Raspberry Pi Catを使った地図作成方法をご紹介します

Raspberry Pi Cat

こんにちは、satoです。
前回のエントリではRaspberry Pi Catの大きな特徴として「走破性能が向上し、屋外走行が可能」なことを挙げました。
今回はその特徴を生かして自己位置推定をしながら地図作成をする様子と具体的な使用方法をご紹介します。

地図作成の様子

まずは、地図作成をした際の動画をご覧ください。屋内での地図作成の様子と屋外での地図作成の様子を簡単に紹介する2分ほどの動画です。

解説

Raspberry Pi Catに測域センサ(UST-10LX)を搭載し、操縦者が家庭用ゲームコントローラを用いてRaspberry Pi Catを操作しています。SLAMにはgmappingを用いています。

Raspberry Pi Mouseでは屋内での地図作成ができていましたので、Raspberry Pi Catでももちろん屋内で地図作成ができます。Raspberry Pi Catでは、それだけではなく、屋外でも地図作成ができています。
屋外は屋内よりも大きな段差があったり、自己位置推定のためのランドマークが屋内よりも少ない場合が多いので、高い走破性能と正確な走行ができることの両方が必要です。Raspberry Pi Catには地図作成に十分な能力が備わっています。

今回のデモンストレーションではRaspberry Pi Mouse用に作成されたソフトウェアを少し改良するだけでRaspberry Pi Catに用いることができました。詳細については制御方法で説明しています。

※ Raspberry Pi Catは屋外を走行できますが、すべての段差が越えられるわけではありません。また、走行場所の舗装状態によっては走行できないような場所も存在します。安全には十分に注意してご利用ください。

作成した地図データ

今回紹介したデモンストレーションではそれなりに広範囲を測定できるセンサを用いていることもあり、比較的綺麗な地図が作成できていることを確認できます。

作成した地図データはGitHub上で公開しています。

制御方法

ROSで制御できるので、オープンソースソフトウェアとして開発されているROSパッケージを用い、Raspberry Pi Catで簡単に地図作成ができます。今回のデモンストレーションでは下記のソフトウェアを用いました。

rt-net/raspicat_ros

Raspberry Pi Catを制御するためのROSパッケージで、ryuichiueda/raspimouse_ros_2をベースに開発しました。
移動速度と旋回速度の指令を送るだけでRaspberry Pi Catを制御することができるようになります。今回のデモンストレーションではRaspberry Piでこのノードを起動しています。

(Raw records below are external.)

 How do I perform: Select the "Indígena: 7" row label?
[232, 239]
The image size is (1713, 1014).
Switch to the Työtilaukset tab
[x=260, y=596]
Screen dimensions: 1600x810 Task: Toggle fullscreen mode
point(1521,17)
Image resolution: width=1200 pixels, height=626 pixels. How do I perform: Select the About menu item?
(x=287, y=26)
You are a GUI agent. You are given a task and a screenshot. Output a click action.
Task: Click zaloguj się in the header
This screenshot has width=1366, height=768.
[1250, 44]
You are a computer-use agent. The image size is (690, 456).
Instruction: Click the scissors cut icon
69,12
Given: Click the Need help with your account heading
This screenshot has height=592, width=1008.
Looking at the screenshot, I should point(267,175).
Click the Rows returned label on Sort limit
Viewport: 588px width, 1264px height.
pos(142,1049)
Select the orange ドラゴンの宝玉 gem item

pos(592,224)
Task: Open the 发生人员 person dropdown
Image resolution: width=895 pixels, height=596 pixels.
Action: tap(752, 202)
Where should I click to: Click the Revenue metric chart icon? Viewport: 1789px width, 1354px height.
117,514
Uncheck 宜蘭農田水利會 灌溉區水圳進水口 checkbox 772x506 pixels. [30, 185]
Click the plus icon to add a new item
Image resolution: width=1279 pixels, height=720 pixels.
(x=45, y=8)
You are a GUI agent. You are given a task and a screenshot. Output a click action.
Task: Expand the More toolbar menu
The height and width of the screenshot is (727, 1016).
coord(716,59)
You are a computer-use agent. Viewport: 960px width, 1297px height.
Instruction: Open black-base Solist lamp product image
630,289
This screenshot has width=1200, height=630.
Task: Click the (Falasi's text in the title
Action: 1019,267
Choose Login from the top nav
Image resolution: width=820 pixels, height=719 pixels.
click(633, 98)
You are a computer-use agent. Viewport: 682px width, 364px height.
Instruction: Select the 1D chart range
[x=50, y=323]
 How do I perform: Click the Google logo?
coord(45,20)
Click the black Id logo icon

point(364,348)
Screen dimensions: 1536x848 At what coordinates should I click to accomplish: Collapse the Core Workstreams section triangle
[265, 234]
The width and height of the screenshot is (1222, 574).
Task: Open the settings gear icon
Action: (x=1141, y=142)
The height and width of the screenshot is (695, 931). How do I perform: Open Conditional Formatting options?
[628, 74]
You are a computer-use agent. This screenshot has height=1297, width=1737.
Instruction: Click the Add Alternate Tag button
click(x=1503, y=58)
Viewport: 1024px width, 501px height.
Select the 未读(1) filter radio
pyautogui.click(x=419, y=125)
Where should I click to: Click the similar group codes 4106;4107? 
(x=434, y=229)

rt-net/raspicat_gamepad_controller

rt-net/raspicat_rosと組み合わせてRaspberry Pi Catを操作するためのROSパッケージです。
zaki0929/raspimouse_game_controllerをベースに開発しました。
家庭用ゲームコントローラを用いてゲーム感覚でRaspberry Pi Catを操作することができます。今回のデモンストレーションではRaspberry Piにコントローラのレシーバ(USB接続)を接続し、このノードを起動しています。

rt-net/raspicat_slam

地図作成をするためにgmappingとrt-net/raspicat_gamepad_controllerをまとめて起動するためのパッケージです。ryuichiueda/raspimouse_slamをベースに開発しました。
もともと計測用と地図作成のための演算用にノードを分けられるよう、起動ファイルが作成されているので、Raspberry Piを計測用に、Raspberry Pi Catに搭載したノートパソコンを地図作成用に使えるようにしました。
さらに、USB接続の測域センサとEther接続の測域センサの両方のセンサからの情報取得に対応しました。今回のデモンストレーションではRaspberry Piで測域センサの情報を取得、配信するためのノードを、ノートパソコンで測域センサの情報受信し、地図作成のためのノードを起動しています。

まとめ

Raspberry Pi CatはRaspberry Pi Mouseをスケールアップしたものなので、ROSで制御できます。Raspberry Pi Mouse等ですでに活用されている既存のソフトウェア資産を生かすことができる事例を紹介しました。
また、Raspberry Pi Catのハードウェアの特徴として、屋内だけでなく屋外でも走行できることがあり、それを地図作成を行うデモンストレーションで紹介しました。その際に制御に用いたソフトウェアについても紹介しました。

次回は上田隆一先生 (千葉工業大学) の「Raspberry Piで学ぶ ROSロボット入門」を読みながらRaspberry Pi Catの制御のためにROSパッケージを作成する方法を紹介します。
[追記]
「Raspberry Pi Catと書籍「Raspberry Piで学ぶ ROSロボット入門」でROS入門」というタイトルで公開しました。